▶ **Supplied data**
◇ ◇ ◇ ◇ ◇

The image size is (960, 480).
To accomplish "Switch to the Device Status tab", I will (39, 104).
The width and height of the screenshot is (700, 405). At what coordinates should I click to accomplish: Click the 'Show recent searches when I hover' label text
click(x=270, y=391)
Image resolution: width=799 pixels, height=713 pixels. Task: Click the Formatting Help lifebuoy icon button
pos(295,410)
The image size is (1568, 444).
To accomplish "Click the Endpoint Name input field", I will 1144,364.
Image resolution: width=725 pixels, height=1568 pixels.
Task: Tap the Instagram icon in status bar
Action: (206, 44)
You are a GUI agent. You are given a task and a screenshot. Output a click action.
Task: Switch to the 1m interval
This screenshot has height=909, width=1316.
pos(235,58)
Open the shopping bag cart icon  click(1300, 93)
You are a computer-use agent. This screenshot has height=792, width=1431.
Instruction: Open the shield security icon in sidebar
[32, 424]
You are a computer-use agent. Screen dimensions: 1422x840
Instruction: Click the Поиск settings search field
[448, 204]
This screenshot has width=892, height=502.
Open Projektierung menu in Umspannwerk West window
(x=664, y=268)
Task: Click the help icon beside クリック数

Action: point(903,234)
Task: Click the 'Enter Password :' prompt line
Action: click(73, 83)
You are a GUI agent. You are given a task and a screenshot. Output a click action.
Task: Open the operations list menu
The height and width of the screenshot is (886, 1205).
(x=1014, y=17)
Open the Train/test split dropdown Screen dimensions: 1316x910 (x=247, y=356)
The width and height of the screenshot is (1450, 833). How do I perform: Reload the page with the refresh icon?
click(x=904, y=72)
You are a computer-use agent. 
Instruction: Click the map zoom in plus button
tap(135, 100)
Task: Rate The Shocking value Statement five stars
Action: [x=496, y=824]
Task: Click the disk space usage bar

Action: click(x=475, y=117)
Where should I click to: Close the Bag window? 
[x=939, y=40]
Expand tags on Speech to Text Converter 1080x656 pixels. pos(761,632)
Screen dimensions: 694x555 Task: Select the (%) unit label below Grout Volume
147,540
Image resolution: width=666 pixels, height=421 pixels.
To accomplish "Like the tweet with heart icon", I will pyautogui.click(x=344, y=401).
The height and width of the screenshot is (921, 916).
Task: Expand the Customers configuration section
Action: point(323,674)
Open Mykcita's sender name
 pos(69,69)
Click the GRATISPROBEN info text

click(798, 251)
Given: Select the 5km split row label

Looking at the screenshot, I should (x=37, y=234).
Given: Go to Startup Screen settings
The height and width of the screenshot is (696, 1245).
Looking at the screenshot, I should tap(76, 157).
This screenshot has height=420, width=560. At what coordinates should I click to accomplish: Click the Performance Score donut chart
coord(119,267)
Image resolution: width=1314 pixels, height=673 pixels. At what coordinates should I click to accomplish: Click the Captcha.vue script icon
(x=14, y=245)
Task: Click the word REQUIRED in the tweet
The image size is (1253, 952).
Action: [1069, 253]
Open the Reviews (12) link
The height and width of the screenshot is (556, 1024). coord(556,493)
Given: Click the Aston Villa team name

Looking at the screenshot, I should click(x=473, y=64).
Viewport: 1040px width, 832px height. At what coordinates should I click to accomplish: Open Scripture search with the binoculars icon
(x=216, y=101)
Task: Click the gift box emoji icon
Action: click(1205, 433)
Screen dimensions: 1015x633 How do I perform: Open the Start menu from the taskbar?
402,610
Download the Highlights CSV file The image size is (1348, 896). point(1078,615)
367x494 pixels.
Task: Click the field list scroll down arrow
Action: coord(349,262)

◇ ◇ ◇ ◇ ◇

▶ **Problem requirements**
Please transcribe each of the entries, exactly as written.

▶ **Output for this task**
The image size is (960, 480).
To accomplish "Switch to the Device Status tab", I will (39, 104).
The width and height of the screenshot is (700, 405). At what coordinates should I click to accomplish: Click the 'Show recent searches when I hover' label text
click(x=270, y=391)
Image resolution: width=799 pixels, height=713 pixels. Task: Click the Formatting Help lifebuoy icon button
pos(295,410)
The image size is (1568, 444).
To accomplish "Click the Endpoint Name input field", I will 1144,364.
Image resolution: width=725 pixels, height=1568 pixels.
Task: Tap the Instagram icon in status bar
Action: (206, 44)
You are a GUI agent. You are given a task and a screenshot. Output a click action.
Task: Switch to the 1m interval
This screenshot has height=909, width=1316.
pos(235,58)
Open the shopping bag cart icon  click(1300, 93)
You are a computer-use agent. This screenshot has height=792, width=1431.
Instruction: Open the shield security icon in sidebar
[32, 424]
You are a computer-use agent. Screen dimensions: 1422x840
Instruction: Click the Поиск settings search field
[448, 204]
This screenshot has width=892, height=502.
Open Projektierung menu in Umspannwerk West window
(x=664, y=268)
Task: Click the help icon beside クリック数

Action: point(903,234)
Task: Click the 'Enter Password :' prompt line
Action: click(73, 83)
You are a GUI agent. You are given a task and a screenshot. Output a click action.
Task: Open the operations list menu
The height and width of the screenshot is (886, 1205).
(x=1014, y=17)
Open the Train/test split dropdown Screen dimensions: 1316x910 (x=247, y=356)
The width and height of the screenshot is (1450, 833). How do I perform: Reload the page with the refresh icon?
click(x=904, y=72)
You are a computer-use agent. 
Instruction: Click the map zoom in plus button
tap(135, 100)
Task: Rate The Shocking value Statement five stars
Action: [x=496, y=824]
Task: Click the disk space usage bar

Action: click(x=475, y=117)
Where should I click to: Close the Bag window? 
[x=939, y=40]
Expand tags on Speech to Text Converter 1080x656 pixels. pos(761,632)
Screen dimensions: 694x555 Task: Select the (%) unit label below Grout Volume
147,540
Image resolution: width=666 pixels, height=421 pixels.
To accomplish "Like the tweet with heart icon", I will pyautogui.click(x=344, y=401).
The height and width of the screenshot is (921, 916).
Task: Expand the Customers configuration section
Action: point(323,674)
Open Mykcita's sender name
 pos(69,69)
Click the GRATISPROBEN info text

click(798, 251)
Given: Select the 5km split row label

Looking at the screenshot, I should (x=37, y=234).
Given: Go to Startup Screen settings
The height and width of the screenshot is (696, 1245).
Looking at the screenshot, I should tap(76, 157).
This screenshot has height=420, width=560. At what coordinates should I click to accomplish: Click the Performance Score donut chart
coord(119,267)
Image resolution: width=1314 pixels, height=673 pixels. At what coordinates should I click to accomplish: Click the Captcha.vue script icon
(x=14, y=245)
Task: Click the word REQUIRED in the tweet
The image size is (1253, 952).
Action: [1069, 253]
Open the Reviews (12) link
The height and width of the screenshot is (556, 1024). coord(556,493)
Given: Click the Aston Villa team name

Looking at the screenshot, I should click(x=473, y=64).
Viewport: 1040px width, 832px height. At what coordinates should I click to accomplish: Open Scripture search with the binoculars icon
(x=216, y=101)
Task: Click the gift box emoji icon
Action: click(1205, 433)
Screen dimensions: 1015x633 How do I perform: Open the Start menu from the taskbar?
402,610
Download the Highlights CSV file The image size is (1348, 896). point(1078,615)
367x494 pixels.
Task: Click the field list scroll down arrow
Action: coord(349,262)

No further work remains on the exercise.